Understanding Balance of System
A solar project is much more than panels. It needs wiring, switchgear, combiner boxes, connectors, and the steel that holds it all up. Together these are called the balance of system. The electrical side has its own name, the electrical balance of system, or EBOS.
The Cost Moved Here
For two decades, the panel was the expensive part. As panels got cheap, the balance of system took its place. Today these components make up the majority of a project's price, by some counts 50 to 60%. It is a large market in its own right, worth about $67 billion in 2025 and heading toward $75 billion in 2026.
But The Industry Focus Has Not Moved
The attention never followed the money, though. Two decades of engineering, factory spending, and cost-cutting went into the panel. The components around it never got the same work. So the part of a project that costs the most today is also the part that has been improved the least. That gap is the real story in solar right now and that gap matters because itโs also where the opportunity sits.
The panel can't get much cheaper; most of that work is done. The wiring, switchgear, connectors, and other gear around it are still expensive and inefficient, which means that's where the next round of cost reduction has to come from: better manufacturing, smarter design, leaner supply chains.
There's another angle too, and it's a fast-moving one. Solar is increasingly the power source behind AI data centers, and data centers need power now, not eventually. If the balance of system stays slow and expensive to build, it could hold back how quickly new solar supply comes online, just as demand from data centers is surging. That turns speed into a competitive edge. Whoever fixes that bottleneck will save money but may also be positioned to lock in large, long-term contracts with the data center companies racing to secure power.
Two Things This Changes
The first is timing. What holds a project back used to be the cost of panels. Today it is often whether the electrical gear arrives in time. Some switchgear takes more than 72 weeks to ship, with major makers quoting 18-month backlogs and buyers ordering two years ahead. A project can have its panels ready and still wait on a switchboard.
The second is materials. For years the supply worry was silicon. Today it is copper, which runs through nearly all of these components. Its price hit record highs near $12,000 a tonne in late 2025, up more than 40% in a year, and a possible US tariff on imported copper in 2026 could push it higher. Copper now has as much pull on a project's cost as the panel ever did.

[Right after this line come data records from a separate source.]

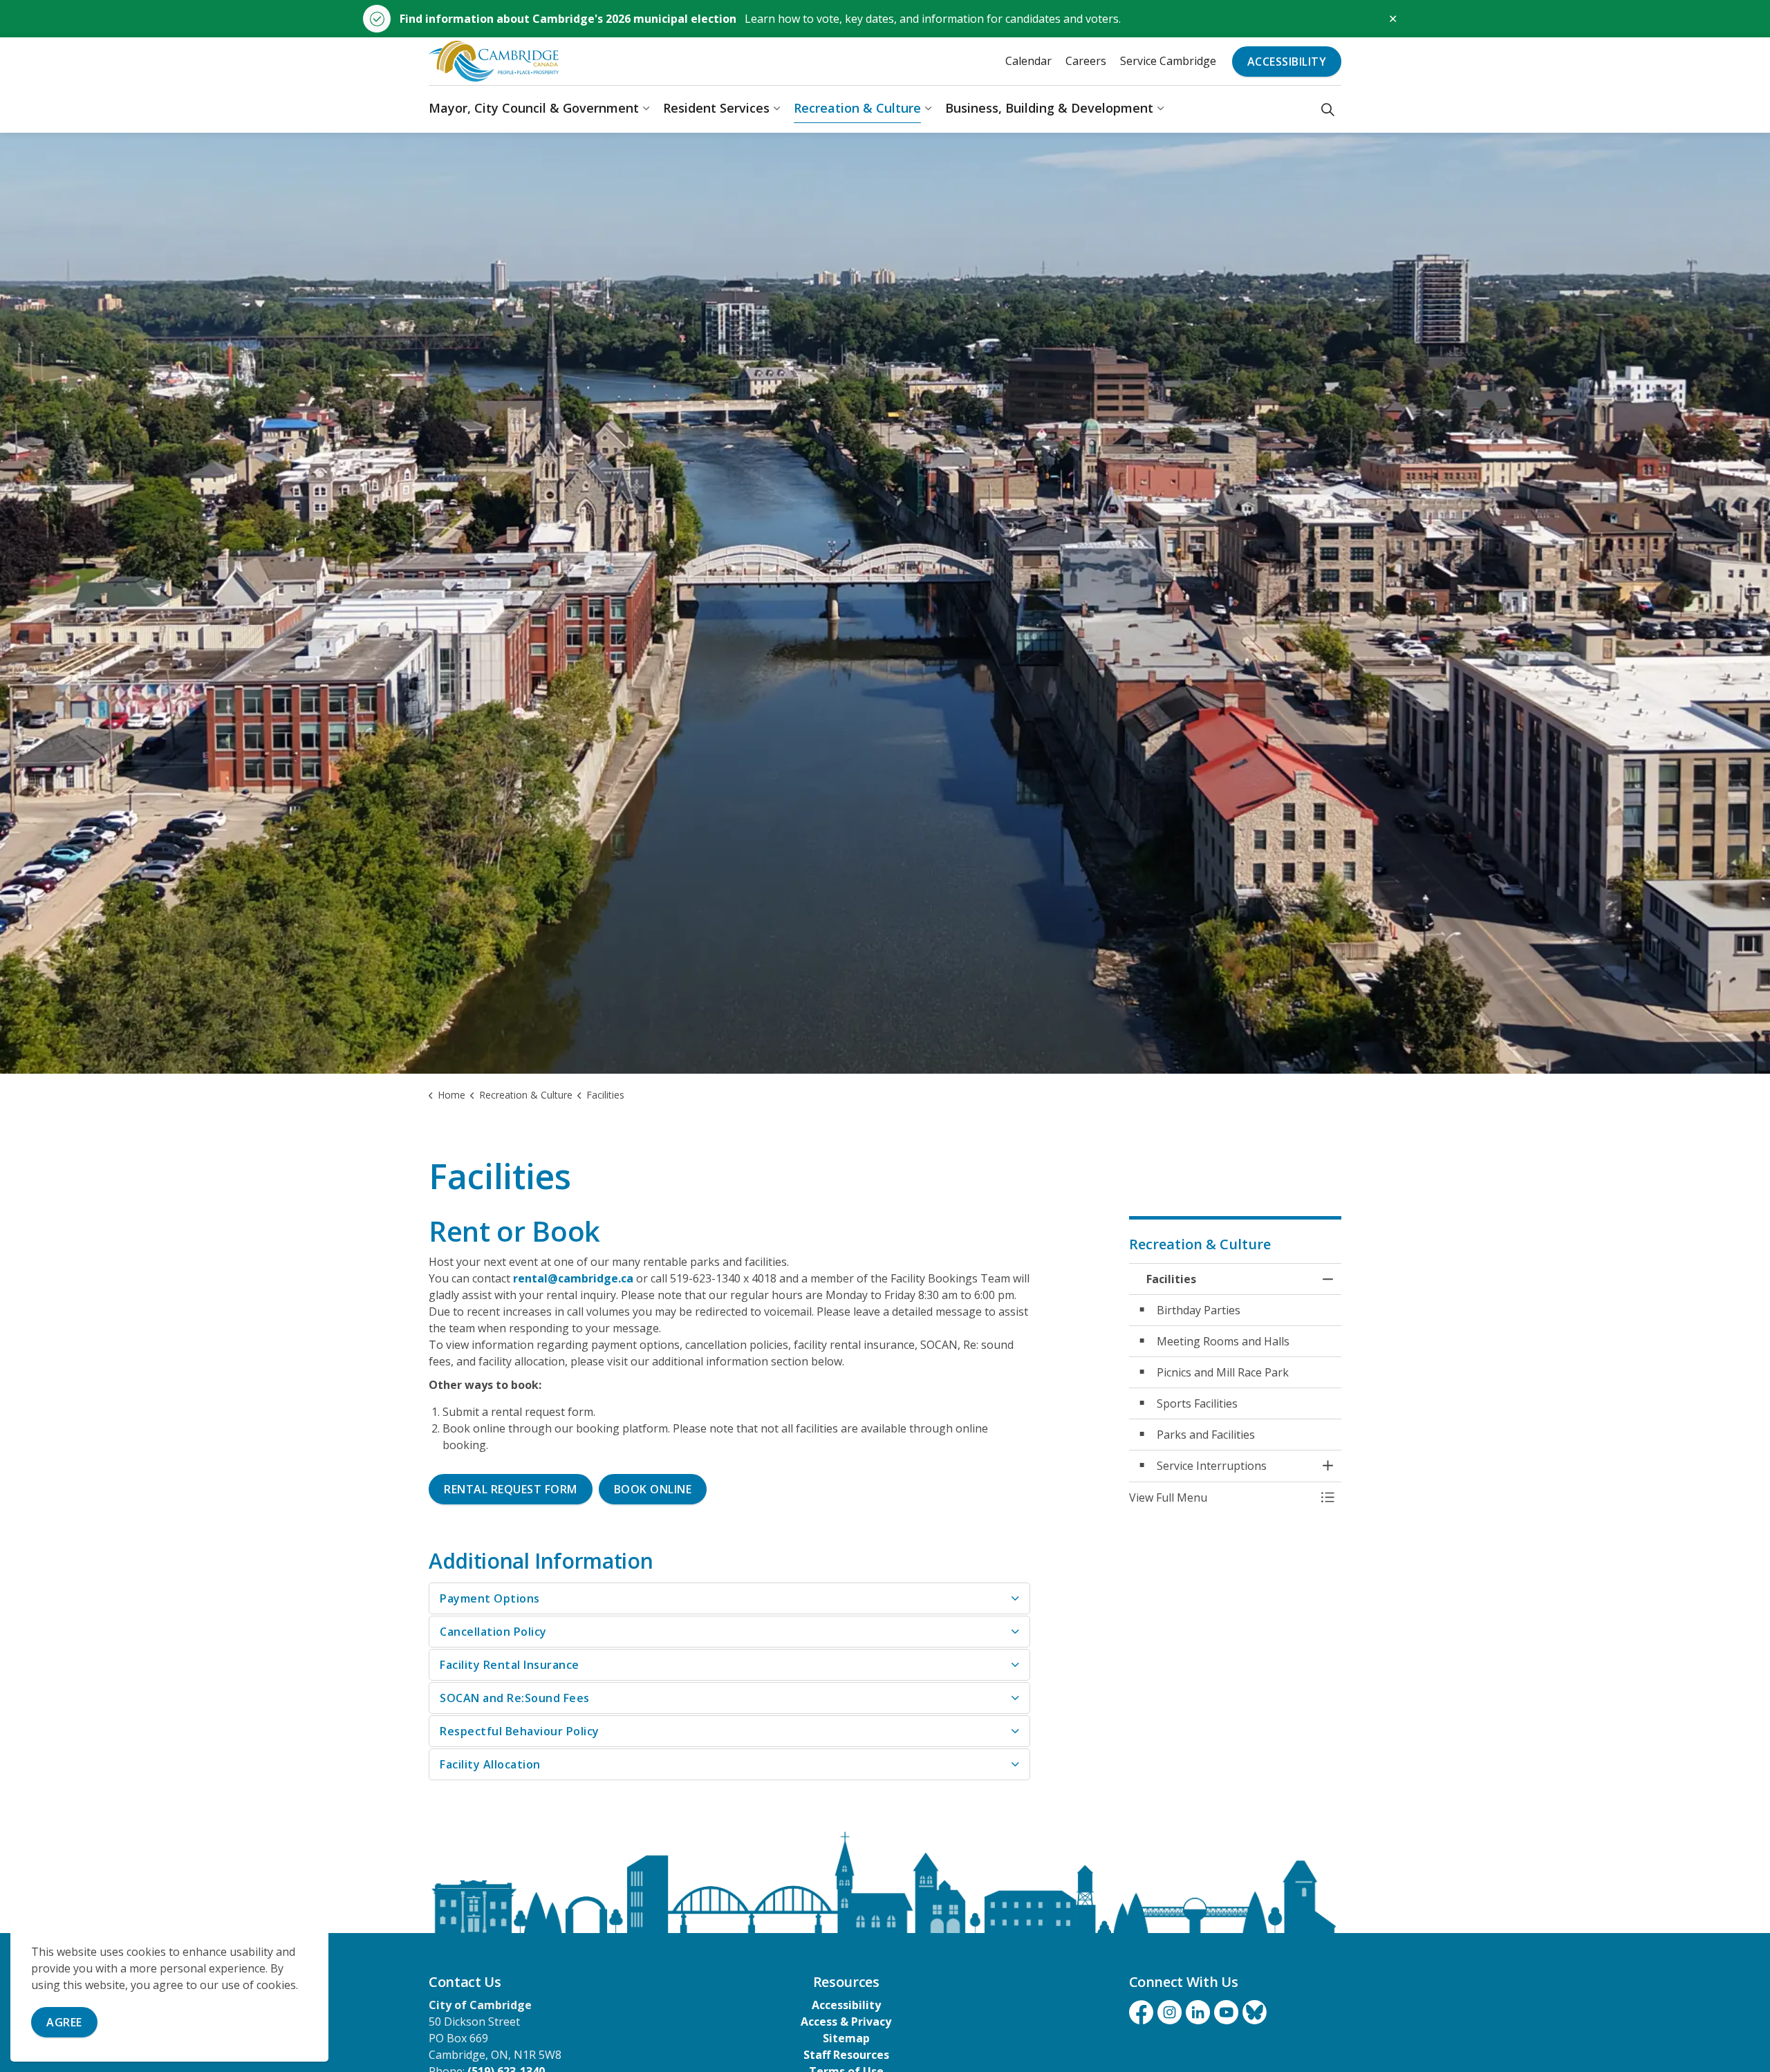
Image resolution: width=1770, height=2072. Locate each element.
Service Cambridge (1168, 60)
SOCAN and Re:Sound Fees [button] (515, 1698)
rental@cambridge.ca (573, 1278)
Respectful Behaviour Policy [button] (519, 1731)
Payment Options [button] (490, 1598)
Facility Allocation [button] (490, 1764)
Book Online (653, 1489)
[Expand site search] (1328, 109)
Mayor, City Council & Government (534, 108)
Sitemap (846, 2038)
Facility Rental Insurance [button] (509, 1664)
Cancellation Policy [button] (493, 1631)
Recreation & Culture (857, 108)
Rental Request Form (510, 1489)
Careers (1085, 60)
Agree (64, 2022)
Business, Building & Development (1049, 108)
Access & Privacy (846, 2021)
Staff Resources (846, 2054)
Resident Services (716, 108)
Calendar (1028, 60)
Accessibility (1287, 61)
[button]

What This Means for the People Who Supply It
The takeaway depends on where you sit. If you build projects, the lesson is to watch the balance of system as closely as you once watched panel prices, because that is where your cost and your schedule are decided now.
If you make or supply these components, the shift is even bigger, and it shows up somewhere less discussed than engineering: working capital. Demand for your gear is rising, and you're buying copper at record prices, holding it as stock through long lead times, and waiting on payment after the job ships. You carry a lot of cash for a long time before any of it comes back.
We've seen this pattern repeatedly across industries: as products mature and commoditize, value shifts into the surrounding ecosystem. Solar appears to be reaching that stage, and we're starting to see signs of it downstream, in how long suppliers wait to get paid and how much cash they need just to keep gear moving.
The companies that handle that well will take the work their competitors cannot fund. That last point is where the money pressure really sits, and it's worth being honest about it. The cost of solar moved to the balance of system. So did the cash.